④肉体的な言葉の多用。そこに抽象語が寄り添って奇妙な感覚が生じる。例を引くのが難しいが、「しずかな肩には/声だけがならぶのでない/声よりも近く/敵がならぶのだ」(「位置」)、「うずくまるにせよ/立ち去るにせよ/ひげだらけの弁明は/そこで終るのだ」(「納得」)、「われらのうちを/ふたつの空洞がはしるとき/ふたつの間隙を/さらにひとつの空洞がはしる」(「馬と暴動」)、「たとえば背へ向けてか/信頼を背後へのこし/陰謀のように打った寝がえりを」(「寝がえり」)。

 石原吉郎の詩のいちばんの特徴は、やはり断言、命令口調でしょう。これによって力強く男性的な印象が生まれ、切迫した感じすら受けます。月村敏行が指摘しているように(「現代詩読本」p196)、「ので」や「だから」という「行為を因果の連鎖に結びつける言葉」が断固として排除されているのが特徴です。本人も、「私を支配するものは事実であって、思想ではない。私はただ事実によって立っているにすぎない」(「現代詩読本」p192)と書いていますが、これは石原が苛酷なシベリアでの生活を通じて獲得した貴重なものの捉え方で、シベリア体験の核心が封じこまれているものなのです。

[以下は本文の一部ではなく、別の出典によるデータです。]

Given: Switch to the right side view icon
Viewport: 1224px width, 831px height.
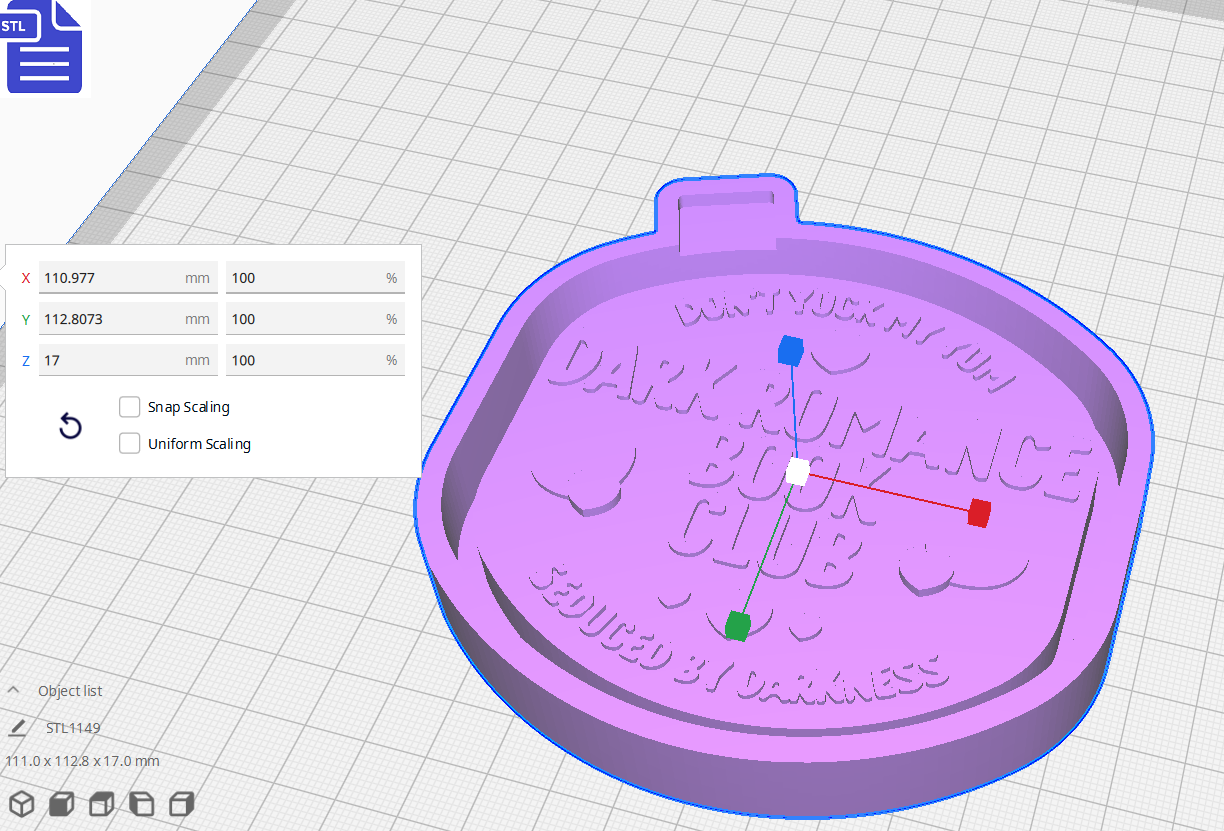Looking at the screenshot, I should 181,803.
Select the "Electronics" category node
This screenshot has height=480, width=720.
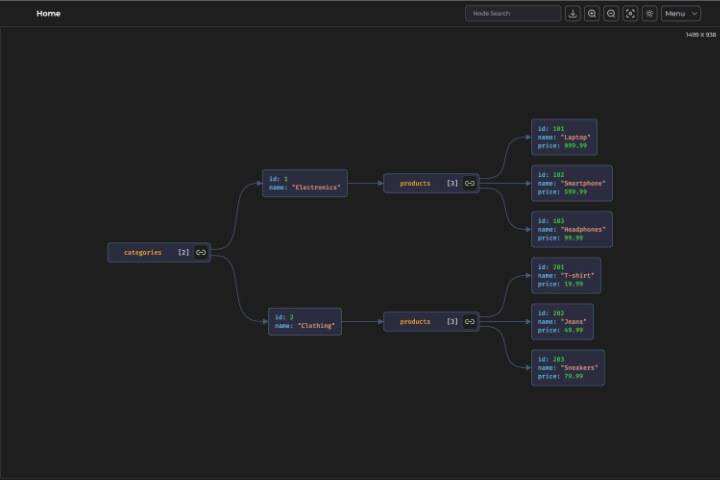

 俳句や短歌にも心惹かれるものがありました。短いので引用しておきます。
今生(こんじょう)の水面を垂りて相逢はず藤は他界を逆向きて立つ/p81

懐手蹼(みずかき)ありといってみよ/p132(以上「現代詩読本」)

廻転木馬のひだり眼夕日をひとめぐり/p93

大寒のふぐりを垂りてののしりぬ/p94

石膏のごとくあらずばこの地上になんぢの位置はつひにあらざる/p95

夕まぐれゆふまぐれして身じろがぬものの気配を背にはもたぬや/p95

鍔鳴りのありてや刀(とう)は鞘に入(い)る鍔鳴りなくばすべり入るのみ/p95(以上『新選石原吉郎詩集』)

 今回読み直してみて、ますます石原吉郎の詩の魅力に惹きつけられました。もしシベリア体験というものがなかったとしても、石原吉郎は詩人になっていて、かつ戦後史の重要な位置を占めたという気が今はしています。